Le grant authorization_code avec PKCE est le flux interactif. C'est celui qu'utilise Claude Desktop : à la première connexion à un serveur MCP protégé, l'application ouvre le navigateur, l'utilisateur s'authentifie sur authentik, et le client récupère un jeton. C'est le flux recommandé pour tout client piloté par un humain.

Le grant client_credentials est le flux machine-à-machine : pas de navigateur, pas d'utilisateur. Un script, un job de CI ou un agent non interactif présente un client_id, un client_secret et les identifiants d'un compte de service, et reçoit un jeton. C'est ce flux que le lab utilise pour ses tests, parce qu'il est entièrement scriptable.

get_token.py (extrait)
response = httpx.post(conf["OAUTH_TOKEN_URL"], data={
"grant_type": "client_credentials",
"client_id": conf["OAUTH_CLIENT_ID"],
"client_secret": conf["OAUTH_CLIENT_SECRET"],
"username": conf["SA_USERNAME"],
"password": conf["SA_TOKEN"],
"scope": "openid mcp:read",
})
token = response.json()["access_token"]

Le jeton obtenu accompagne ensuite chaque requête MCP. Avec le client Streamable HTTP du SDK, on passe un httpx.AsyncClient pré-configuré avec l'en-tête d'autorisation :

auth = {"Authorization": f"Bearer {token}"}
async with httpx.AsyncClient(headers=auth) as http:
async with streamable_http_client(url, http_client=http) as (read, write, _):
async with ClientSession(read, write) as session:
await session.initialize()
tools = await session.list_tools()

La sécurité ne se constate pas, elle se teste. Le lab automatise les quatre comportements qui définissent un Resource Server correct, avec pytest et le grant client_credentials.

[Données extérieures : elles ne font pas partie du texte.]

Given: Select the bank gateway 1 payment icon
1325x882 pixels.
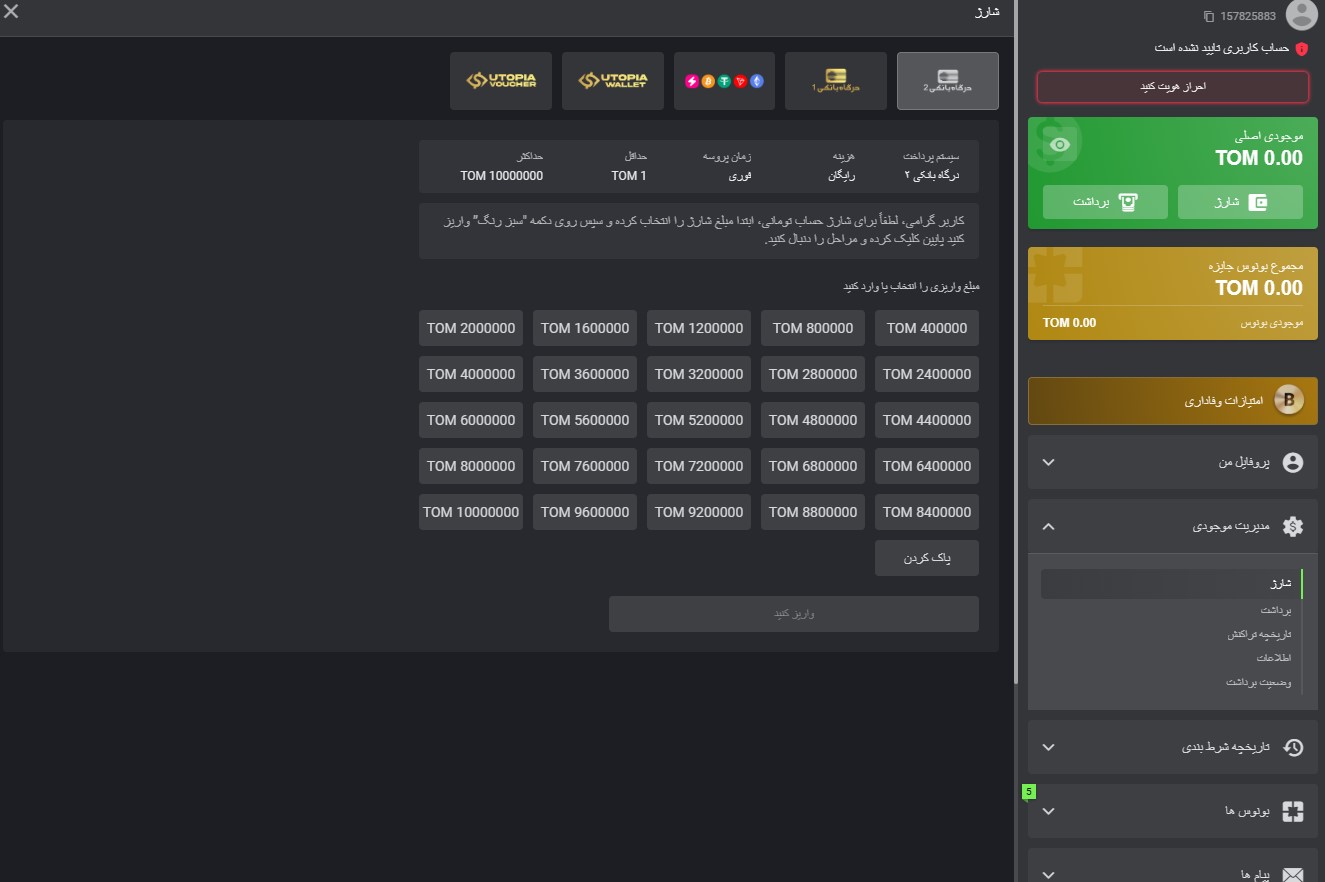Looking at the screenshot, I should pyautogui.click(x=836, y=81).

test_oauth.py::test_sans_jeton_renvoie_401 PASSED
test_oauth.py::test_jeton_invalide_renvoie_401 PASSED
test_oauth.py::test_jeton_sans_le_scope_renvoie_403 PASSED
test_oauth.py::test_jeton_valide_liste_les_tools PASSED
test_oauth.py::test_jeton_valide_appelle_un_tool PASSED

Chaque test verrouille une garantie. Sans jeton : 401. Jeton invalide — une chaîne qui n'est pas un JWT signé : 401. Jeton authentique mais sans le scope mcp:read : 403 — la distinction est essentielle, car elle prouve que le serveur vérifie la portée, pas seulement l'identité. Jeton valide et complet : l'accès aux tools fonctionne. Ce dernier cas traverse toute la chaîne — authentik émet, le serveur vérifie via la JWKS, MCP répond.

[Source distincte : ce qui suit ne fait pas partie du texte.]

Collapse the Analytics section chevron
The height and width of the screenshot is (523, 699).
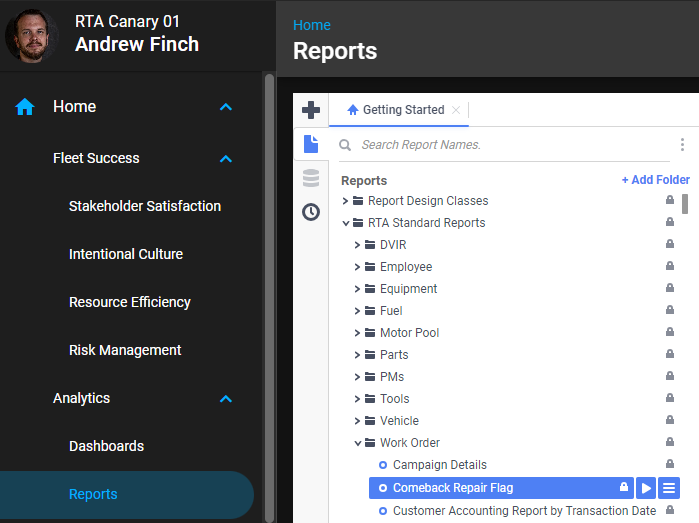226,399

La méthode rejoint celle du guide Tester et déboguer un serveur MCP : on ne se fie pas à un essai manuel, on fige le comportement attendu dans une suite rejouable à chaque modification.

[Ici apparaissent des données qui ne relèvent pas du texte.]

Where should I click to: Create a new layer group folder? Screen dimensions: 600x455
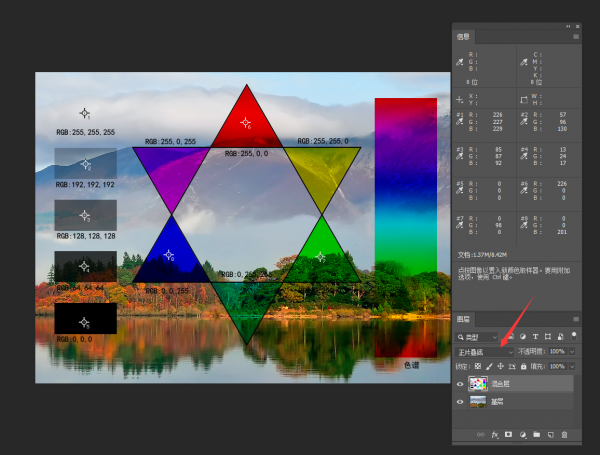tap(536, 435)
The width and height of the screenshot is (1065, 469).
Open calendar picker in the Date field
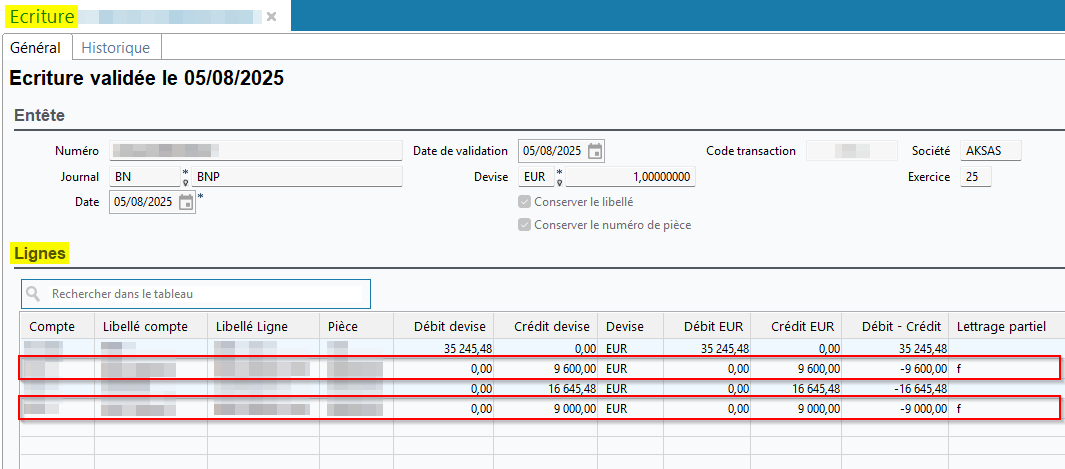tap(186, 202)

SymptômeCause probableSolution
401 avec un jeton pourtant obtenuaud ou iss du JWT ne correspond pasVérifier audience= et issuer= dans jwt.decode
403 sur un jeton valideLe scope mcp:read n'est pas dans le jetonDemander scope=mcp:read et l'inclure dans les property mappings du provider
InvalidSignatureErrorMauvaise JWKS ou clé de signature changéeVérifier OAUTH_JWKS_URL ; la clé de signature du provider doit être un certificat RS256
Le client se bloque sans réponseRequête sur /mcp/ (avec slash final)Appeler /mcp sans slash final — sinon redirection 307
ExpiredSignatureErrorAccess token expiré (10 min)Réobtenir un jeton ; en interactif, laisser le refresh token opérer
authentik renvoie invalid_clientclient_id ou client_secret erronéRégénérer credentials.env avec configure_authentik.py
  • Un serveur MCP stdio est isolé ; un serveur MCP HTTP exige une authentification — il expose des actions.
  • La spécification d'autorisation MCP réutilise OAuth 2.1 : le serveur MCP est un Resource Server, jamais un serveur d'autorisation.
  • Trois rôles séparés : authentik authentifie et émet, le serveur MCP vérifie, le client présente le jeton.
  • Le serveur valide un JWT via la JWKS de l'émetteur : signature, iss, aud, exp — aucun appel à authentik par requête.
  • required_scopes impose une portée : un jeton authentique sans le bon scope reçoit 403, pas 200.
  • client_credentials est le grant machine (scriptable, testable) ; authorization_code + PKCE est le grant interactif de Claude Desktop.
  • Une requête non authentifiée reçoit 401 + un en-tête WWW-Authenticate qui permet au client de découvrir le serveur d'autorisation.